┌─ Available data

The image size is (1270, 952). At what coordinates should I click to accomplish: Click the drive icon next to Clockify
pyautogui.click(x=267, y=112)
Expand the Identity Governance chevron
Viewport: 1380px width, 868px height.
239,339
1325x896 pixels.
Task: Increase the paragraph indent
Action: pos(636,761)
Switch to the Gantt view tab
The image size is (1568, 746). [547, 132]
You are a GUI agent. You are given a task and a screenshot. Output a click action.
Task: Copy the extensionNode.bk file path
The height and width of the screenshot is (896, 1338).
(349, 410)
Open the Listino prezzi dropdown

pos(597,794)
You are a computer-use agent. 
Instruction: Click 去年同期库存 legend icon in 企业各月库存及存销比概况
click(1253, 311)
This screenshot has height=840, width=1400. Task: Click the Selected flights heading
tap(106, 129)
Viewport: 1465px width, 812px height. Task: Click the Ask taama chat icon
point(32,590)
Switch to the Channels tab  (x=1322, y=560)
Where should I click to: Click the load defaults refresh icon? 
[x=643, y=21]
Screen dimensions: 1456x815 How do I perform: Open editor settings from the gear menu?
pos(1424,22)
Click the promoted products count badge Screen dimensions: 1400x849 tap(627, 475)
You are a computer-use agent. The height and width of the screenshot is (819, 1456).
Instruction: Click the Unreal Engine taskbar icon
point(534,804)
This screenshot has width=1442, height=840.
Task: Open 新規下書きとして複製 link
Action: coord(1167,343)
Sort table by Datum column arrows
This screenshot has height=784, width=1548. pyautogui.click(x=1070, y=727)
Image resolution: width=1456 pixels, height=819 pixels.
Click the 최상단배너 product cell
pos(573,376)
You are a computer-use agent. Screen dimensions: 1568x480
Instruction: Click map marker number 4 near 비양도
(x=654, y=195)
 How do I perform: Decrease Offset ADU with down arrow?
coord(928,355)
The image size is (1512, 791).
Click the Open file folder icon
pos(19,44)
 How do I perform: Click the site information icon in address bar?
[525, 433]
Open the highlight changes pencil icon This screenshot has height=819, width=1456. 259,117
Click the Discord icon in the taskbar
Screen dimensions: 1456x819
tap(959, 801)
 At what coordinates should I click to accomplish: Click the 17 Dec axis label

└─

Give back all the data exactly as written.

The image size is (1270, 952). At what coordinates should I click to accomplish: Click the drive icon next to Clockify
pyautogui.click(x=267, y=112)
Expand the Identity Governance chevron
Viewport: 1380px width, 868px height.
239,339
1325x896 pixels.
Task: Increase the paragraph indent
Action: pos(636,761)
Switch to the Gantt view tab
The image size is (1568, 746). [547, 132]
You are a GUI agent. You are given a task and a screenshot. Output a click action.
Task: Copy the extensionNode.bk file path
The height and width of the screenshot is (896, 1338).
(349, 410)
Open the Listino prezzi dropdown

pos(597,794)
You are a computer-use agent. 
Instruction: Click 去年同期库存 legend icon in 企业各月库存及存销比概况
click(1253, 311)
This screenshot has height=840, width=1400. Task: Click the Selected flights heading
tap(106, 129)
Viewport: 1465px width, 812px height. Task: Click the Ask taama chat icon
point(32,590)
Switch to the Channels tab  (x=1322, y=560)
Where should I click to: Click the load defaults refresh icon? 
[x=643, y=21]
Screen dimensions: 1456x815 How do I perform: Open editor settings from the gear menu?
pos(1424,22)
Click the promoted products count badge Screen dimensions: 1400x849 tap(627, 475)
You are a computer-use agent. The height and width of the screenshot is (819, 1456).
Instruction: Click the Unreal Engine taskbar icon
point(534,804)
This screenshot has width=1442, height=840.
Task: Open 新規下書きとして複製 link
Action: coord(1167,343)
Sort table by Datum column arrows
This screenshot has height=784, width=1548. pyautogui.click(x=1070, y=727)
Image resolution: width=1456 pixels, height=819 pixels.
Click the 최상단배너 product cell
pos(573,376)
You are a computer-use agent. Screen dimensions: 1568x480
Instruction: Click map marker number 4 near 비양도
(x=654, y=195)
 How do I perform: Decrease Offset ADU with down arrow?
coord(928,355)
The image size is (1512, 791).
Click the Open file folder icon
pos(19,44)
 How do I perform: Click the site information icon in address bar?
[525, 433]
Open the highlight changes pencil icon This screenshot has height=819, width=1456. 259,117
Click the Discord icon in the taskbar
Screen dimensions: 1456x819
tap(959, 801)
 At what coordinates should I click to accomplish: Click the 17 Dec axis label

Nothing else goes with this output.